# McAfee-Problem/mcinfo.exe: Wer hat 'ne Lösung?



## sascha (14 Oktober 2004)

Das Problem wird auch schon in etlichen Foren diskutiert, eine praktikable Lösung hat leider keiner: Das letzte größere McAfee-Update hat eine mcinfo.exe mitinstalliert, die regelmäßig eine neue Internetverbindung aufbauen will. Wegklicken bringt wenig, dann wird nämlich die bestehende Verbindung gleich mit getrennt. Hat jemand das gleiche Problem, bzw. eine Lösung?


----------



## Heiko (14 Oktober 2004)

McAfee hat aus meiner Sicht noch nie brauchbare Virenscanner gebaut. Insofern liegt die Lösung nahe...


----------



## sascha (14 Oktober 2004)

Hmm, bisher hatte ich den Kaspersky, der mir aber einfach zu unübersichtlich war. Deine Empfehlung?


----------



## Heiko (14 Oktober 2004)

Der neue Kaspersky Home ist wesentlich übersichtlicher, scheiterte bei mir aber an der System-Load und den fehlenden Einstellungen.

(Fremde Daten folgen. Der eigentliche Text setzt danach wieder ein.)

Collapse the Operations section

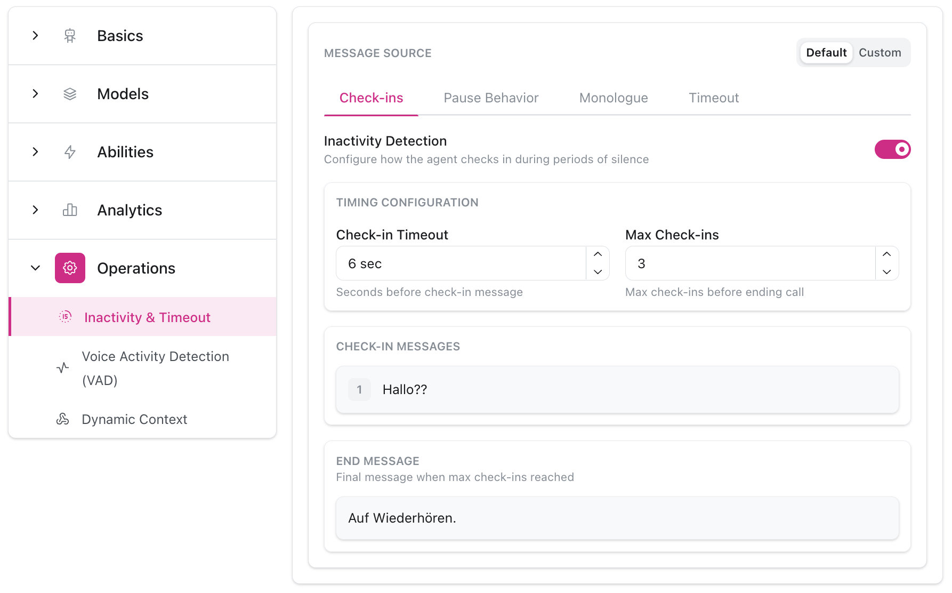tap(35, 268)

Im November kommt der neue Kasperky Pro mit der aufgeräumten Oberfläche.
Aktuell habe ich den F-Secure 2005 im Test und bin mit dem auch hochzufrieden. 30 Tage Test incl. Updates (stündlich).
Vor allem: wenn Du den runterlädst, kriegst Du etwas später einen Gutschein für 20 % Rabatt (zumindest wars hier so).
Also entweder auf den neuen Kaspersky warten oder den F-Secure mal testen.


----------